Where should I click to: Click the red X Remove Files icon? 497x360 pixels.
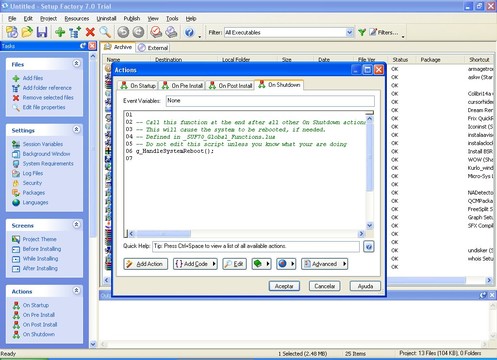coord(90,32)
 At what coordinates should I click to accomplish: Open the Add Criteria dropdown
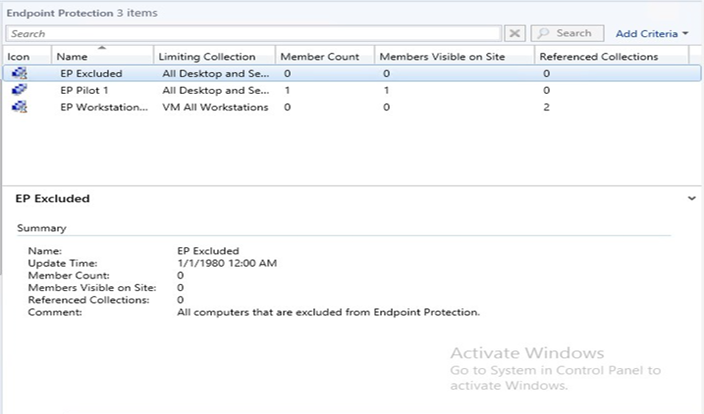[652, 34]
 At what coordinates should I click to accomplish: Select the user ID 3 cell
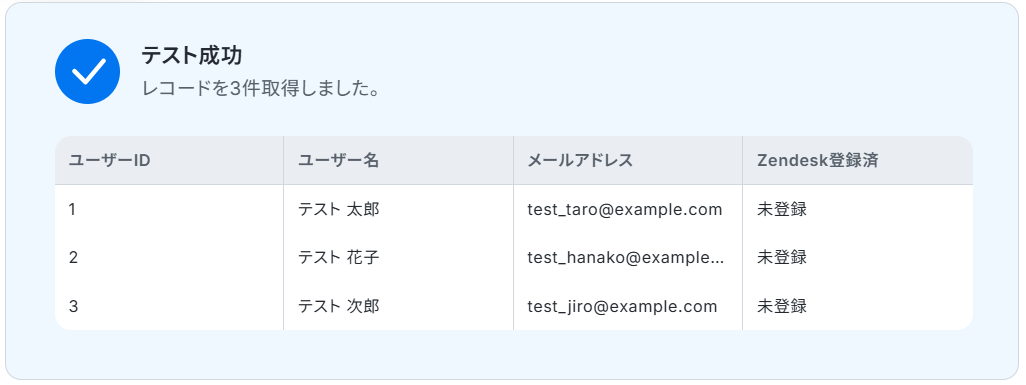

----

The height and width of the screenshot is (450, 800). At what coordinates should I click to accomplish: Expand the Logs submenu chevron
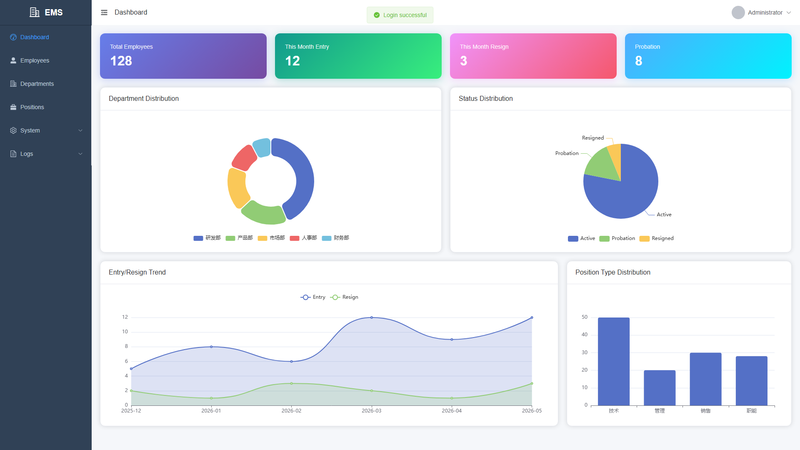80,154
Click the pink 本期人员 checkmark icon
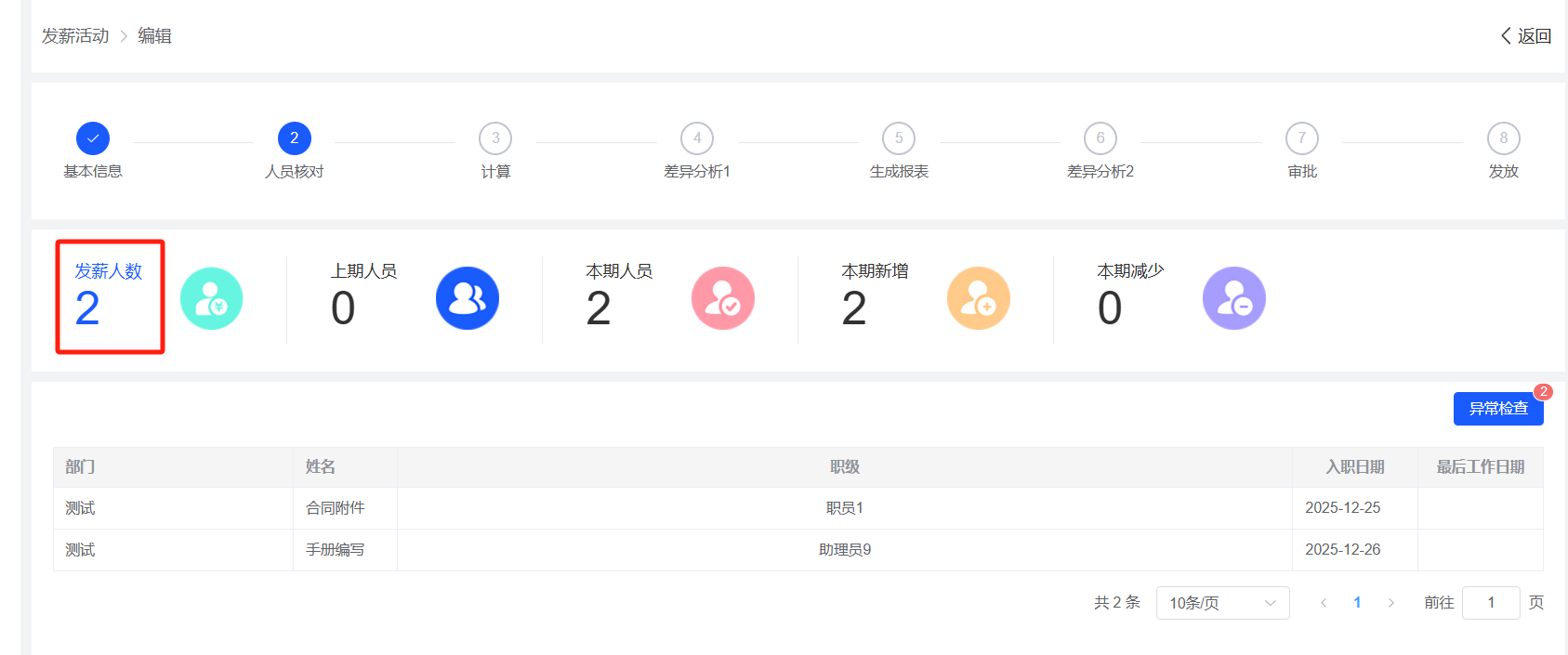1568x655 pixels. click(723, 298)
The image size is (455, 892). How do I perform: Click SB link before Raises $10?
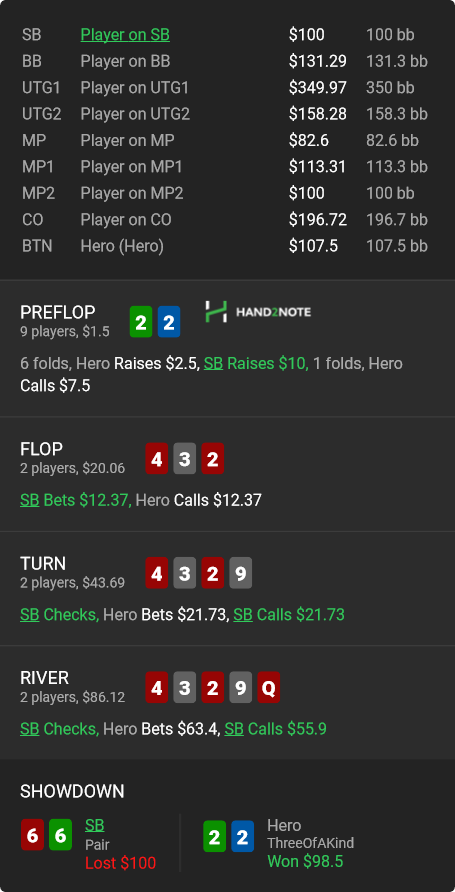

----

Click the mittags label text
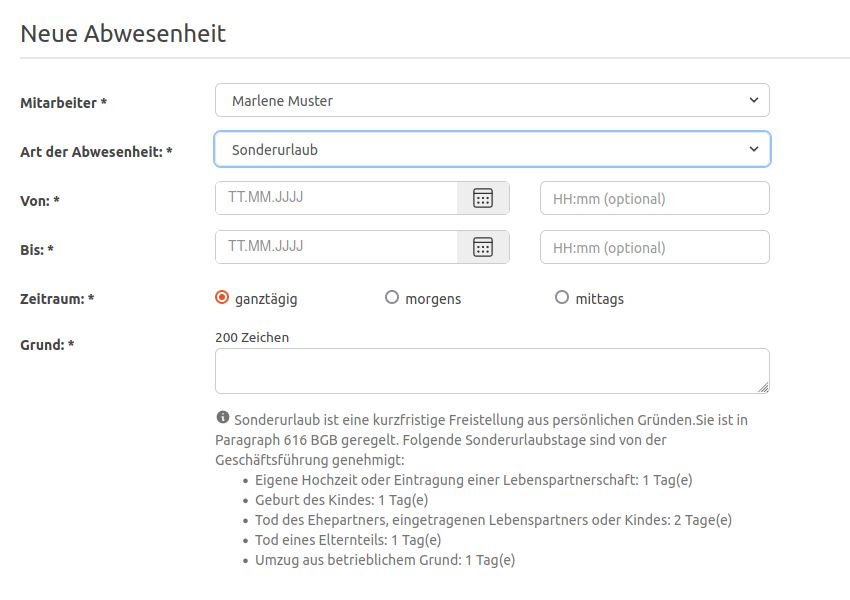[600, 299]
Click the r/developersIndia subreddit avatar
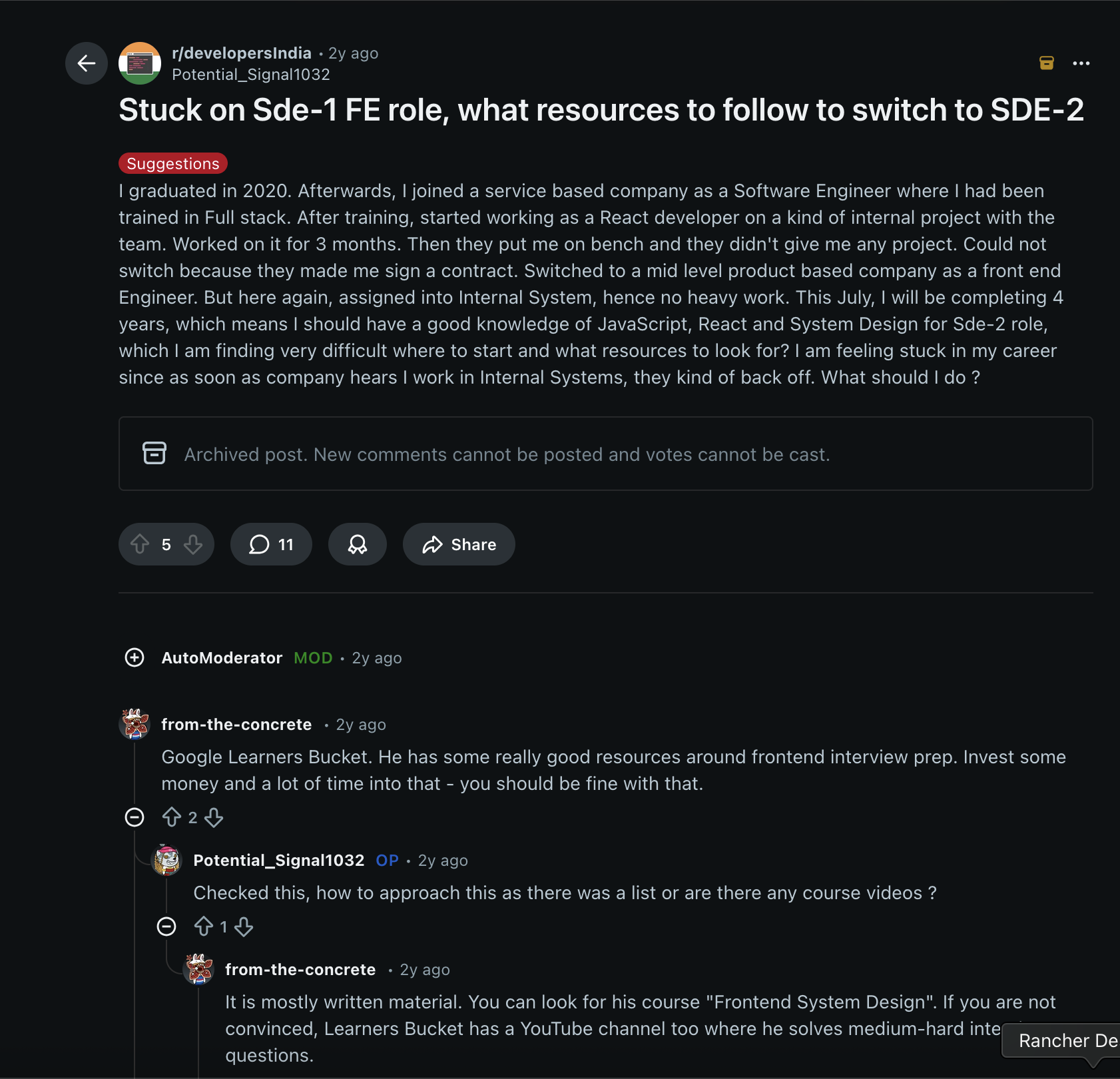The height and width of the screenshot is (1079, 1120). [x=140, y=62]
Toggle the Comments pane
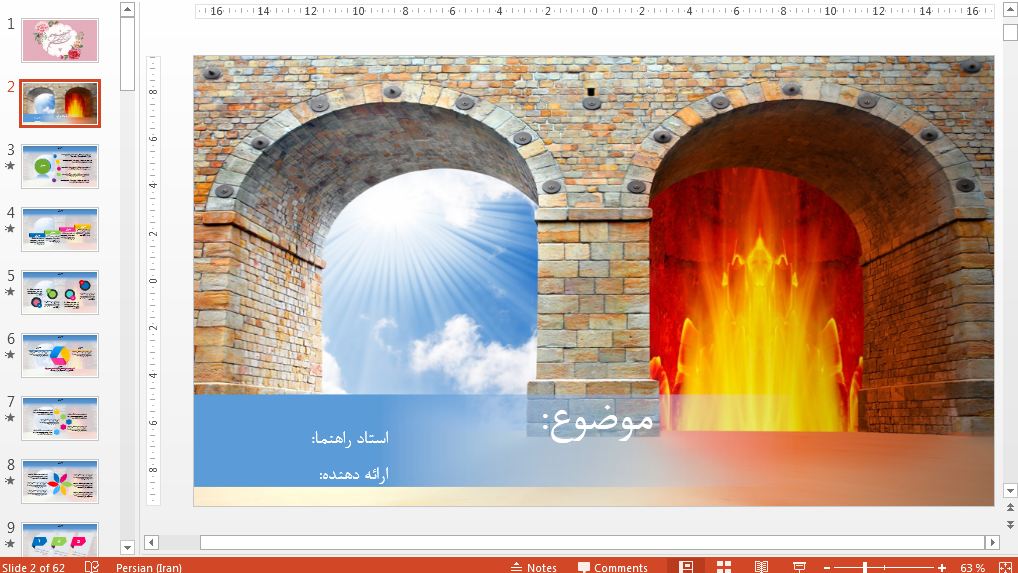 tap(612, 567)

----

TASK BRIEF
Could you transcribe exactly the entries above, but only the lines from the one with "Where should I" through the one with "At what coordinates should I click to accomplish: Select", and without pictures?

SOLVED PROBLEM
Where should I click to: Click the red X Remove Files icon? 497x360 pixels.
coord(90,32)
 At what coordinates should I click to accomplish: Open the Add Criteria dropdown
[652, 34]
 At what coordinates should I click to accomplish: Select the user ID 3 cell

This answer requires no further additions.